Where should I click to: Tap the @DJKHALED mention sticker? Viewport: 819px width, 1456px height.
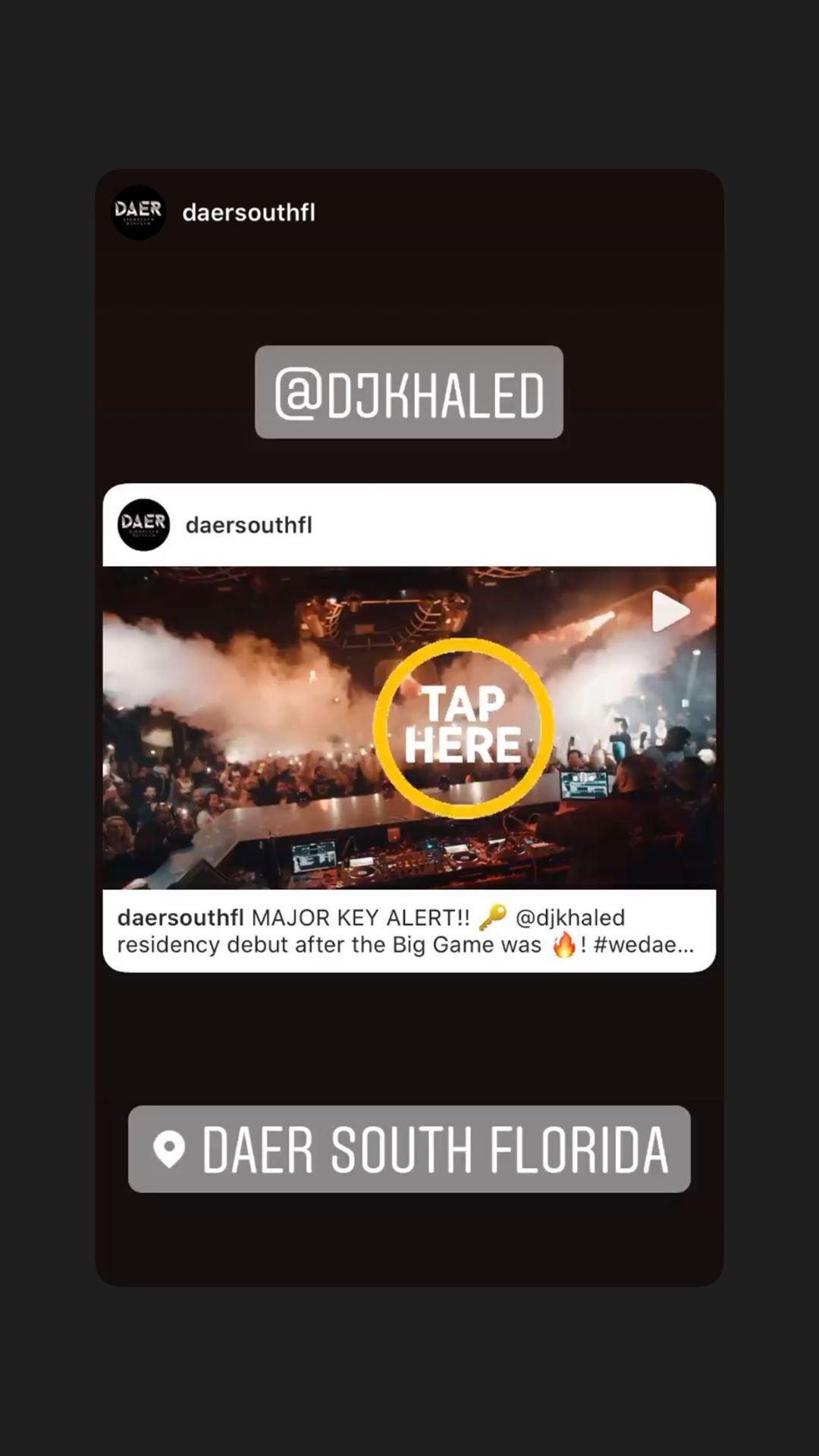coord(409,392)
---
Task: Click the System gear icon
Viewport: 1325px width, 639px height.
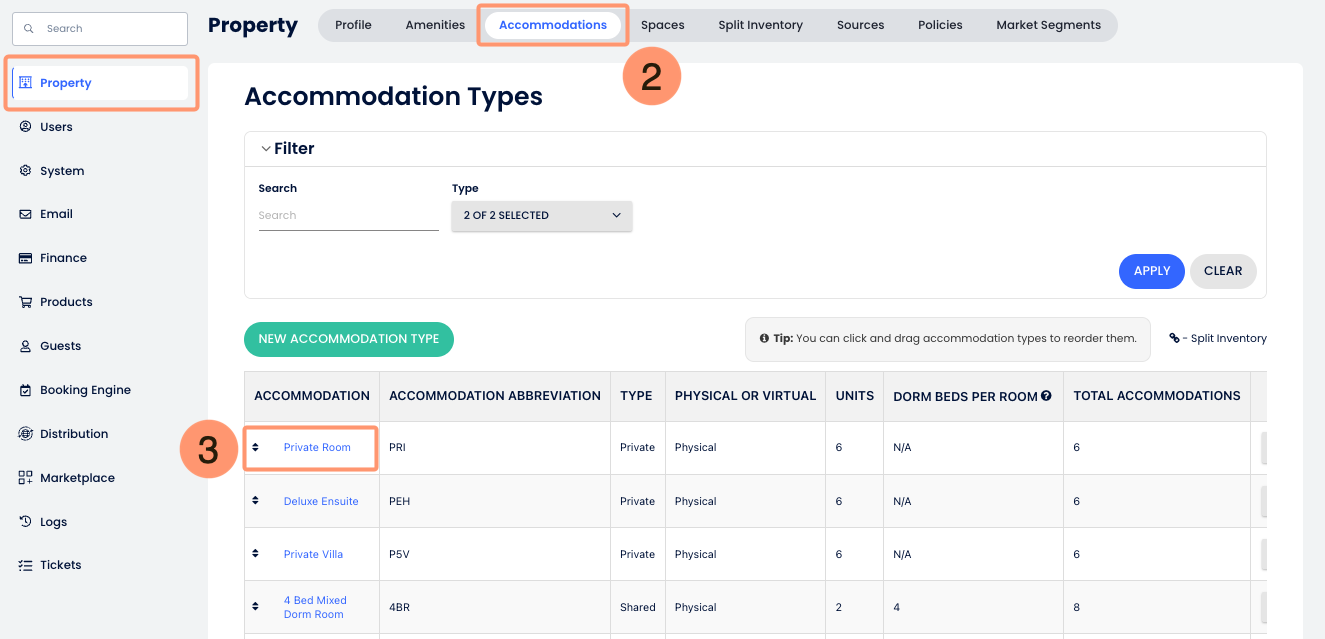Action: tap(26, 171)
---
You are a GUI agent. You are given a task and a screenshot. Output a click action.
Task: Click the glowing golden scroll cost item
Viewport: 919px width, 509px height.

> _WORK REQUIRED_:
Reproduce exactly the lines above from the line with "You are a GUI" to the line with "Viewport: 919px width, 509px height.", including both, and add nothing.

> _RESPONSE BELOW_:
You are a GUI agent. You are given a task and a screenshot. Output a click action.
Task: Click the glowing golden scroll cost item
Viewport: 919px width, 509px height.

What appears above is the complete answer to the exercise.